Vivre à Angers n° 376, septembre-octobre 2013

La saga des bains-douches de la montée Saint-Maurice

Propreté donne santé. La question de l’hygiène publique prend au cours du XIXe siècle une importance de plus en grande et amène l’apparition, dans le dernier tiers du siècle, d’un nouveau type de bain, de façon systématisée : la douche, moyen de se laver certes déjà connu dans la Grèce antique, mais dont la pratique s’était perdue. Après l’Angleterre, la France met en œuvre une politique d’aide à la diffusion des bains populaires à prix réduit, objets de la loi votée le 3 février 1851. Ce sont alors des bains en baignoire. 600 000 francs sont réservés pour encourager les villes à la création d’établissements modèles de bains et de lavoirs publics.
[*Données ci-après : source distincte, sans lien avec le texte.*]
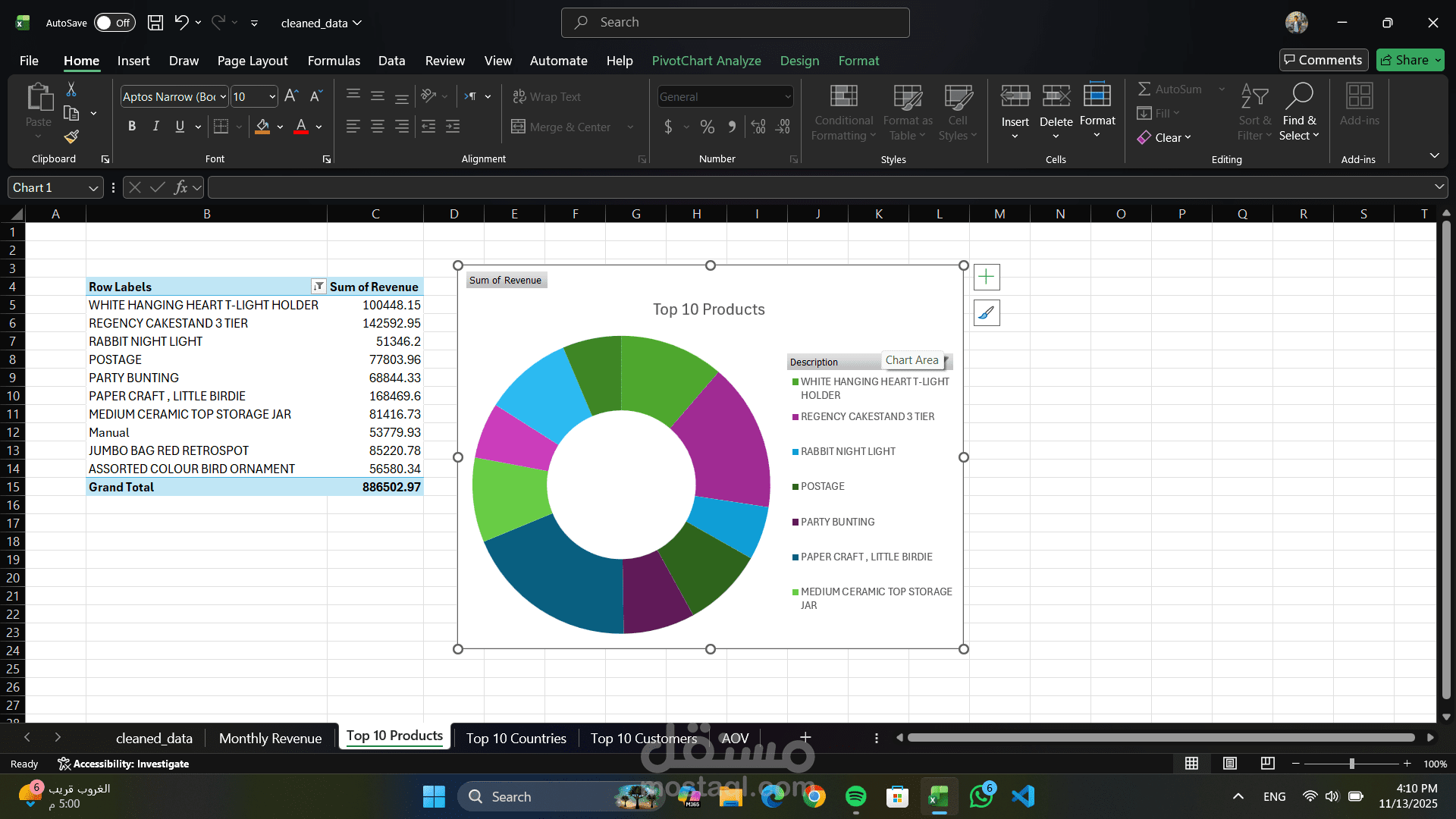Expand the font size dropdown
This screenshot has width=1456, height=819.
coord(272,96)
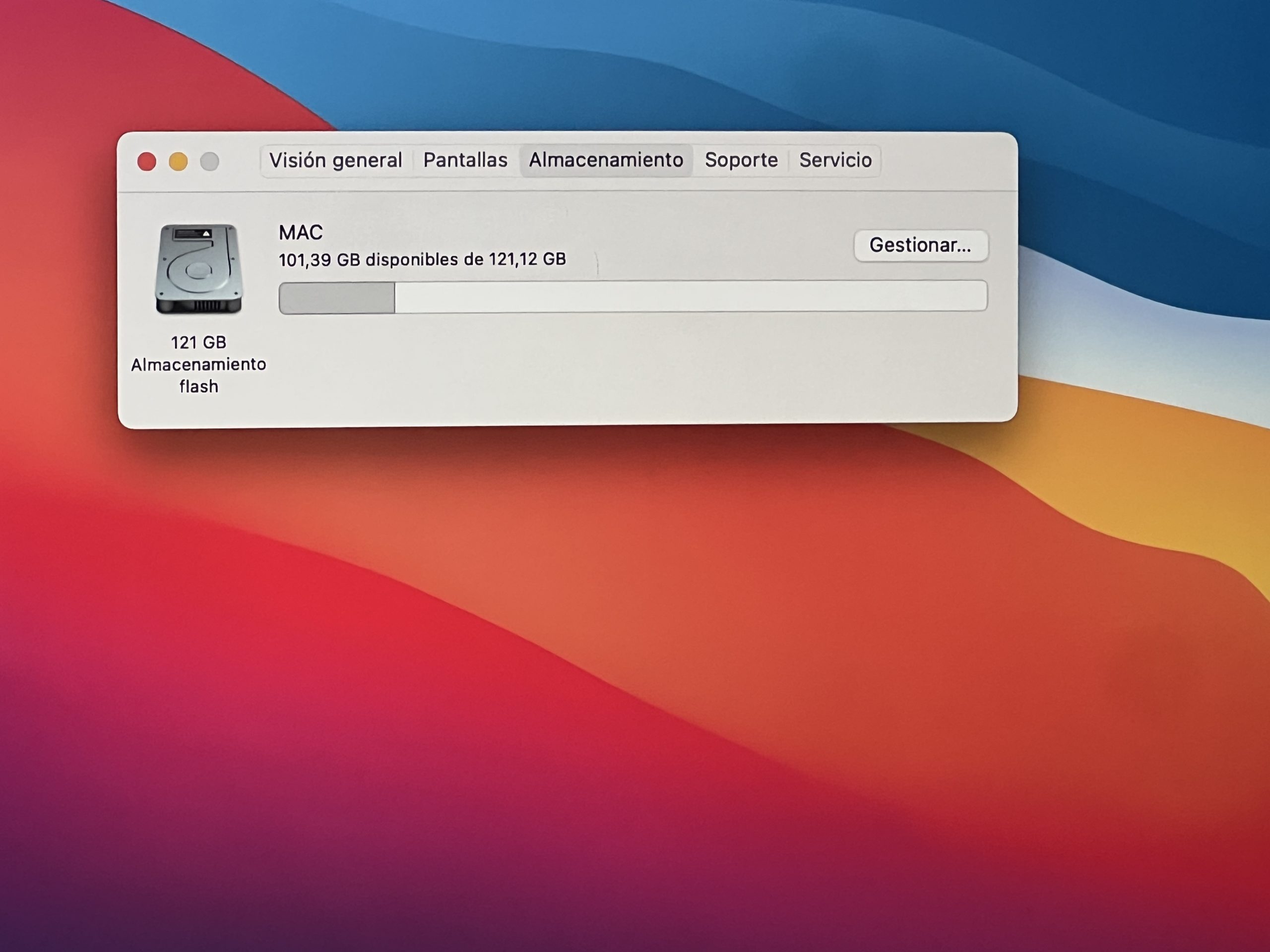Minimize the window using the yellow button
This screenshot has height=952, width=1270.
point(178,162)
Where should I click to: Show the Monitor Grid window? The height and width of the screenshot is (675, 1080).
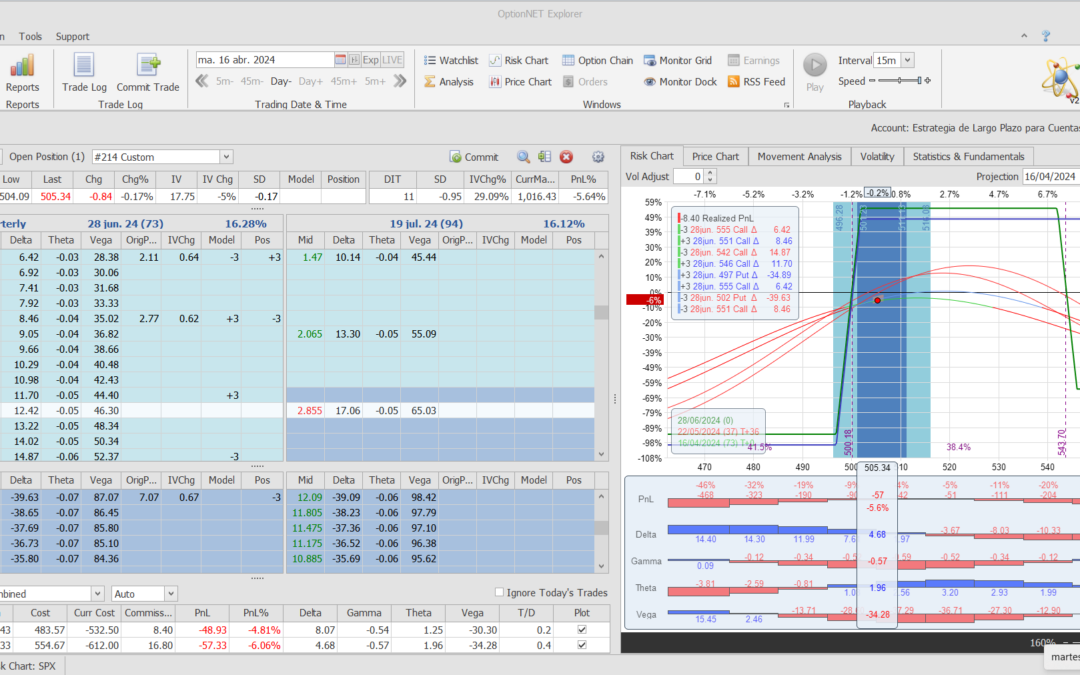pos(678,60)
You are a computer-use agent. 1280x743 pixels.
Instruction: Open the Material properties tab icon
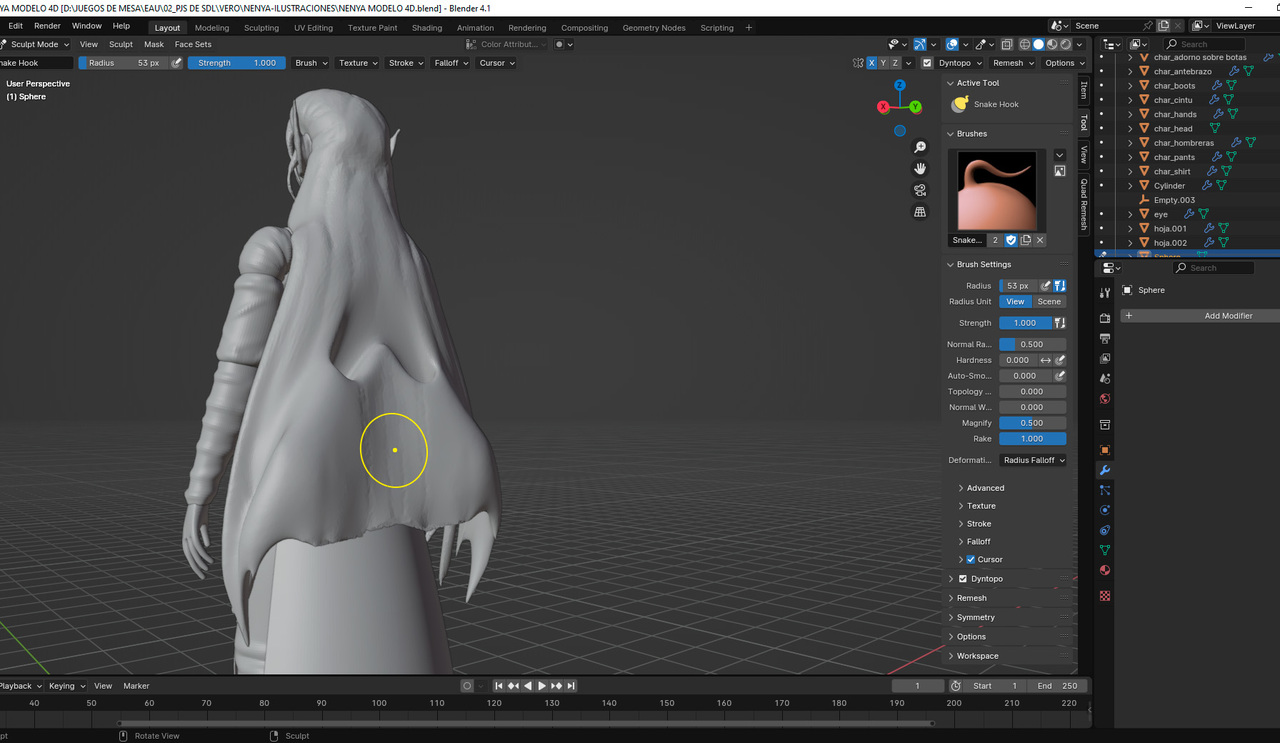1105,570
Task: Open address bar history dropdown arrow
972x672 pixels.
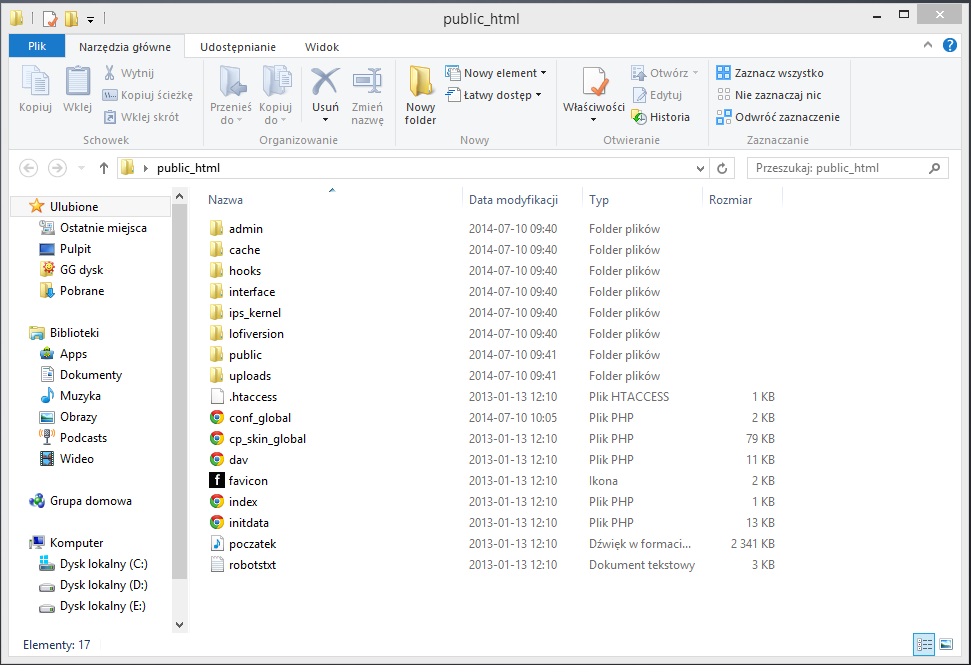Action: (700, 168)
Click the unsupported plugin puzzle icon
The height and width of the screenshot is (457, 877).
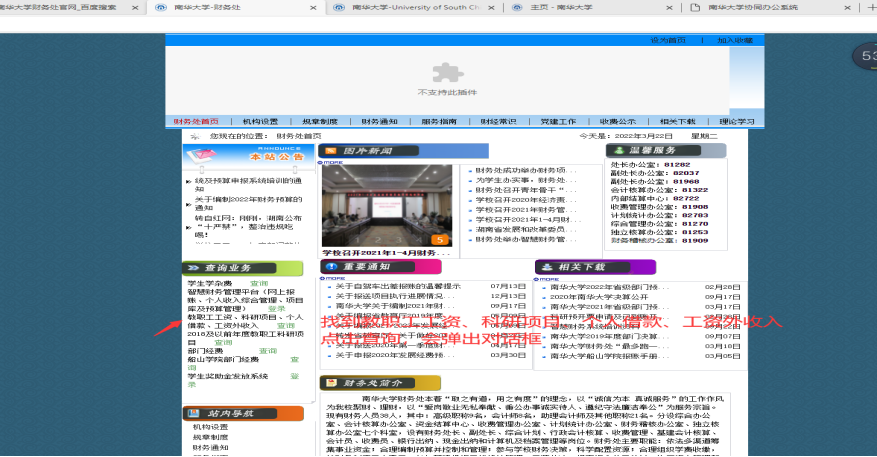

Nantes s’inscrit aussitôt dans ce cadre pour un établissement de 54 baignoires.

Initiatives nationales et privées, sans résultat

À Angers, sur l’invitation du préfet, le conseil municipal fait étudier par l’architecte Ernest Dainville un projet de bains et lavoir publics, suivant le modèle des bains de Rouen établis par une société de souscripteurs. Ces bains seraient créés sur le quai devant l’école des Arts et Métiers et utiliseraient une partie des ruines du pont des Treilles. Mais l’idée de la municipalité était plutôt de faire subventionner le projet présenté par Lesourd-Delisle et ses souscripteurs d’un « baignoir » en rivière et d’une école de natation. Aucun des deux projets ne voit le jour. Les élus ne se sentent pas assez concernés par la question de l’hygiène, qu’ils considèrent surtout comme du domaine privé, pour être prêts à consentir des dépenses jugées considérables. Ils estiment sans doute suffisants les établissements privés fondés en 1837 (bains Valdemaine) et en 1856 (bains Flore, rue Saint-Maurille) (lire sur ce site les chroniques historiques correspondantes), quoique leurs tarifs soient inaccessibles à la classe ouvrière.

Les années passent et la question n’évolue pas. Le conseil municipal du 12 septembre 1879 donne toutefois son accord au traité passé entre le maire et le filateur Paul Duffay pour l’ouverture d’un établissement de bains chauds à prix réduit boulevard Henri-Arnauld, comportant cinquante baignoires. On en reste cependant à cette bonne intention. Un projet similaire est formé en 1881 par plusieurs conseillers municipaux pour des bains à prix réduit en lien avec les bains Flore. Nouvel échec ! La dépense n’excédait pourtant pas 1 000 francs ! Sans doute les bains chauds n’étaient-ils pas entrés dans les mœurs de la population angevine. L’entrepreneur des bains Flore, Léon Audusson, estimait que l’on ne pourrait presque jamais atteindre le chiffre de 4 000 bains par an, dans cette ville de… 68 000 habitants (délibération du conseil municipal, 6 mai 1881).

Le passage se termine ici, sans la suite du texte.